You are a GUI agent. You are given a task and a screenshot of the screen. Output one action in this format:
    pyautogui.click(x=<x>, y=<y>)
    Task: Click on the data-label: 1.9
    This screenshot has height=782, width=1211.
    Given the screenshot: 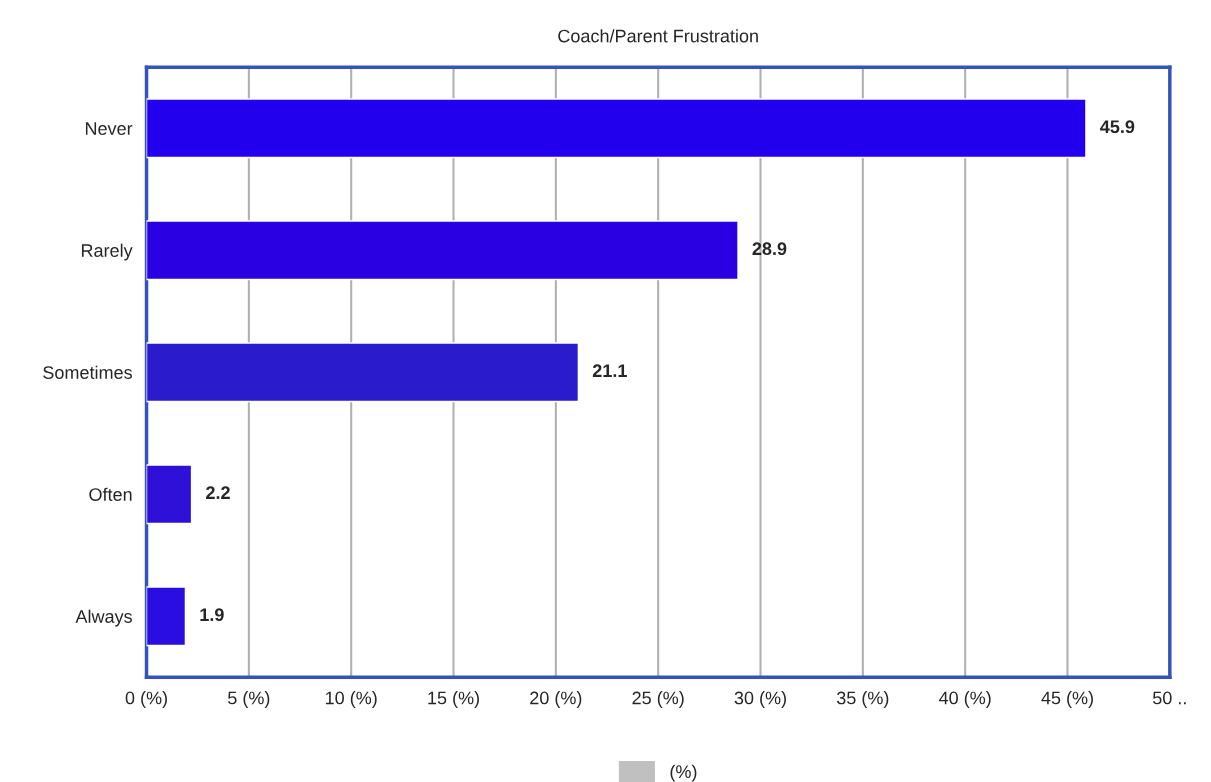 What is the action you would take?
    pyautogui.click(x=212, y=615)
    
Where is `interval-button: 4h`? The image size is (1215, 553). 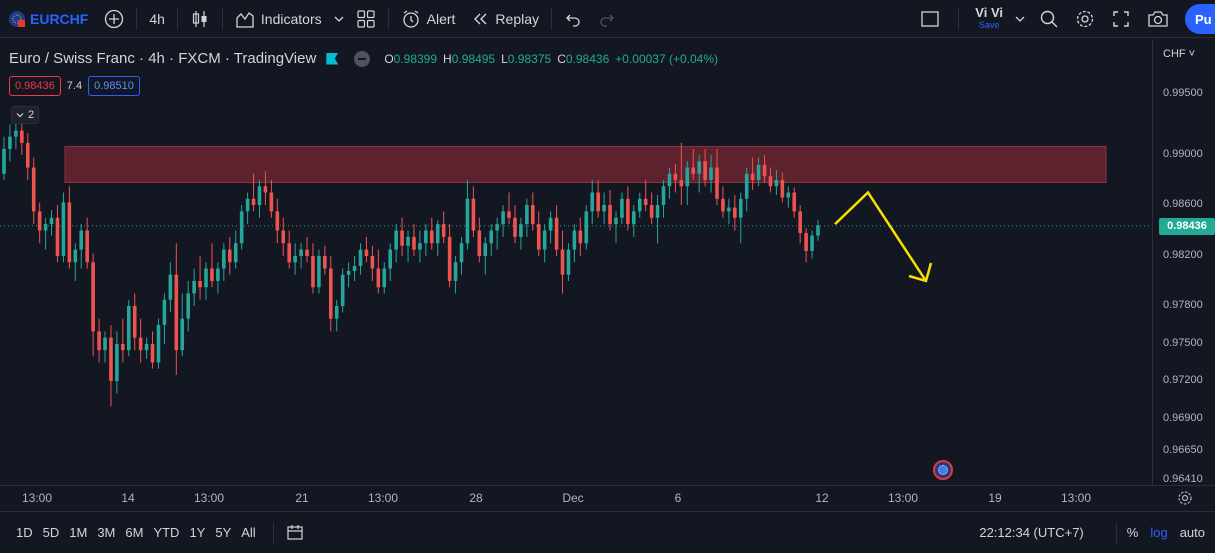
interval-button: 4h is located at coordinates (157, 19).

※ ※ ※

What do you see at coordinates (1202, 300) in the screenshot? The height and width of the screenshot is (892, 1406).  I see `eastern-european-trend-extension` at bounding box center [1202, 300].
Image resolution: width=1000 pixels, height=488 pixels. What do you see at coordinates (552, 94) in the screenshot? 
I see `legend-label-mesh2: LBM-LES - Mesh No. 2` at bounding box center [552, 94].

※ ※ ※

INSTRUCTION >>
Rewrite the entries from the line with "Image resolution: width=1000" up to and including the line with "center [552, 94].", changing "screenshot" to "image" and leaving everything else as it is.

ANSWER BOX >>
Image resolution: width=1000 pixels, height=488 pixels. What do you see at coordinates (552, 94) in the image? 
I see `legend-label-mesh2: LBM-LES - Mesh No. 2` at bounding box center [552, 94].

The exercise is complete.